Это была последняя капля. На позиции была выкачена тяжелая артиллерия нравственности, начался крестовый поход. Святые сестры офиса развернули мощную кампанию сплетен, в которых Гвен фигурировала заядлой потаскухой. На стол мистера Финнегана легло письмо, взывающее к поддержанию общественной морали. Война полыхала на всех фронтах.
Гвен поведала мне потом, что мистер Финнеган поговорил с ней. Результат был предсказуем. На ближайшей важной встрече с клиентом она положила руки на колени вице-президенту (не мне, нас — двое) и, наклонившись к нему вплотную, высказала свое нелицеприятное мнение по обсуждаемому вопросу. (Гвен вошла во вкус, дни молчания ушли в прошлое.) Бедняга потерял дар речи.
Потом она бросила вызов щепетильности. Взгляд ее надолго оставался прикованным к мужским ширинкам. Многие девчонки с любопытством глядят туда — что поделать, интересно же! Гвен была демонстративна. Мужчины цепенели. Она напрашивалась на скандал с мнимыми ревнителями праведности, где только можно и как только можно. Это был ее ответ.
И она начала одерживать верх. Заставить ее уволиться они так и не смогли, полицейского в таких ситуациях звать бесполезно. После пары недель яростных боев население офиса готово было поднять лапки вверх. И случись подписание акта капитуляции, она бы, конечно, ушла с работы с гордо поднятой головой, но…
Ее все-таки уволили. Я не присутствовал на ее финальной выходке, но детали мне передали подробно. Это случилось во время подписания договора прямо на глазах у клиента с пухлым кошельком. Когда история достигла ушей мистера Финнегана, а достигла она их молниеносно, тому ничего не оставалось делать, как тут же рассчитать ее. Гвен передали новость, и она высказала клиенту все то, что она думает о качестве товара, который собирались запустить, все о рекламе в целом, немного о представителях сильного пола, работающих в «Вильямсе и Мак-Элрое», чуть больше — о представительницах слабого. Она поведала всем, что она думает о нашей общественной системе, производящей и потребляющей такое дерьмо и полностью зависящей от всеобъемлющего и всепоглощающего надувательства. Речь ее была блестяща: произношение — по лучшим фонетическим словарям, с великолепной артикуляцией, в убийственно ледяных тонах (до сих пор гадаю, где она этому научилась?). И последний, заключительный штрих — все это она проделала, мило улыбаясь, покуривая и даже дав прикурить кому-то еще.

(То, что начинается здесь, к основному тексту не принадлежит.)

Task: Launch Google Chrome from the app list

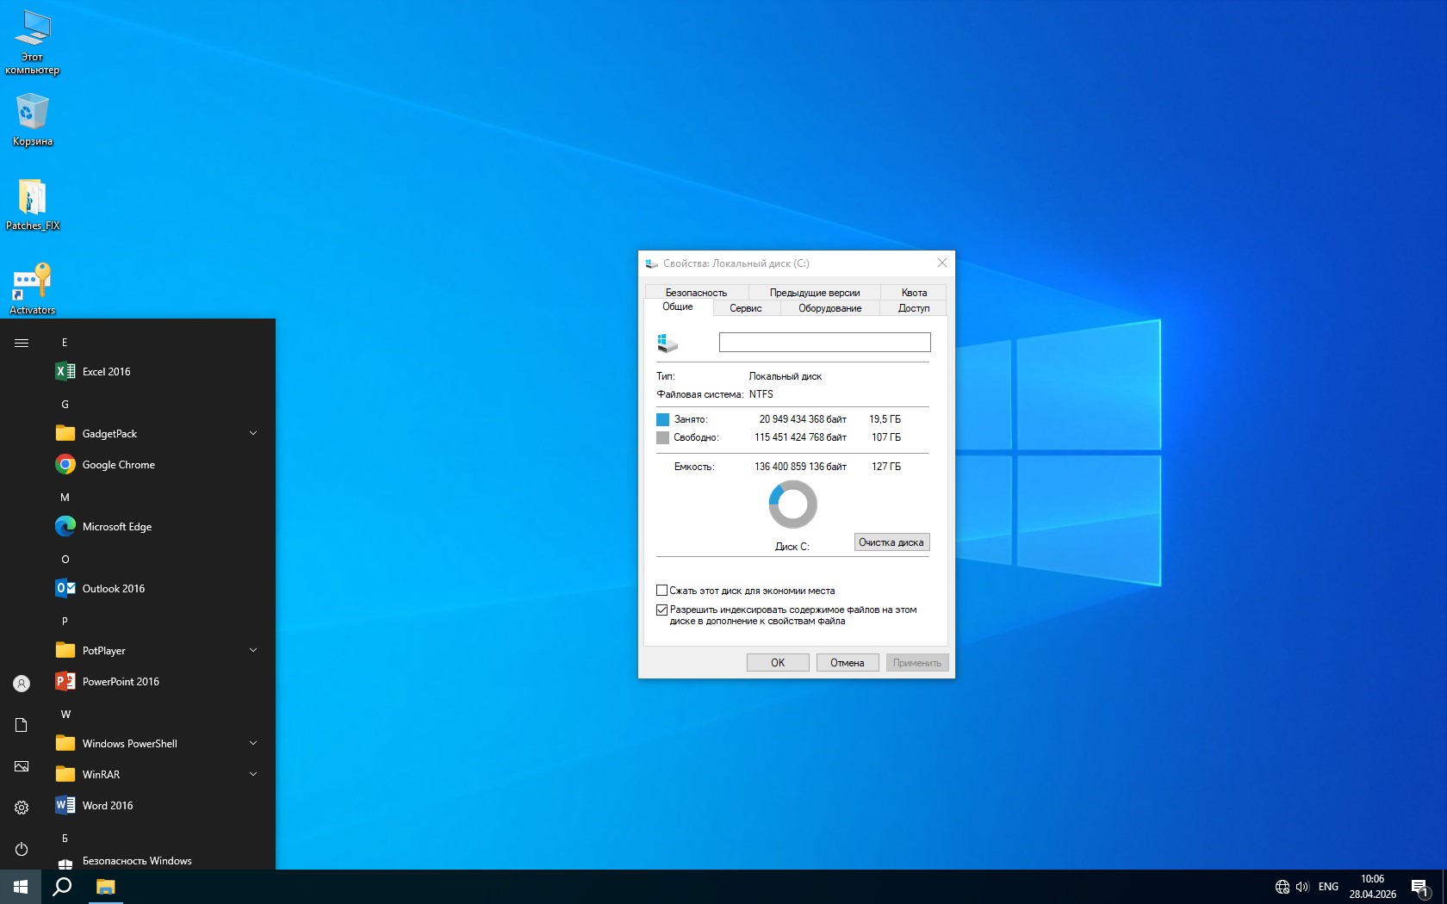Action: click(x=118, y=465)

В то утро я отсутствовал на работе по делам, связанным с «Зефиром», и приехал лишь после обеда. Я позвонил на ее рабочее место, но трубку никто не брал, — она уже забрала свои вещи. Выжидательные взгляды персонала скрестились на мне. По-моему, половина сотрудников и сотрудниц желали, чтобы я уволился вслед за ней, или, на худой конец, побежал искать ее. По слухам, циркулирующим в офисе, мы с ней встречались. Но когда пара самых настырных попробовала ознакомить меня со свежей новостью, я повел себя так, как повела бы себя она, — я промолчал и никуда не пошел.

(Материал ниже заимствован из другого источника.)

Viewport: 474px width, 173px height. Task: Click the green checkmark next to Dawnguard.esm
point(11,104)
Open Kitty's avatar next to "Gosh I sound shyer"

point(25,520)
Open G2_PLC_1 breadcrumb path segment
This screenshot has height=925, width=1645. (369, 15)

К моему стыду, я сыграл безразличие еще по одной причине. «Может, кризис ниспослан Всевышним? — думал я. — Наши отношения выходят из-под всякого контроля, и близок день катастрофы».
Я позвонил ей домой.
— Гвен оставила конверт с деньгами за квартиру. Собирается в Нью-Йорк. Сейчас покупает билеты на полуночный рейс, — сообщила мне знакомая девчонка-привратница. Она слышала, как Гвен бронировала одно место по телефону.
Внутренний голос снова стал нашептывать: «Пусть едет. Достань через несколько дней ее нью-йоркский телефон и накричи на нее, мол, я тут с ума схожу, трезвоню сутками, а у тебя никто не берет трубку. Она, оказывается, в Нью-Йорке. Вот тебе и повод!»

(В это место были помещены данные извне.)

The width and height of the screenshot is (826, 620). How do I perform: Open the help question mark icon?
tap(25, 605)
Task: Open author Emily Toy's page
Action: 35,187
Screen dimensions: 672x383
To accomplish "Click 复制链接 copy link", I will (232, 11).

Этим вечером мы — супруги Андерсон и супруги Беннет — собирались пойти в «Браун Дерби», клуб голливудских завсегдатаев. Оттуда — в Билтморский театр, на «Камелота» в исполнении бродвейской труппы. Для Гвен есть отличная отговорка — был с Флоренс и Беннетами, никуда не мог отлучиться, какой там телефон! Утром она уже будет в Нью-Йорке, время и расстояние окончательно разделят нас.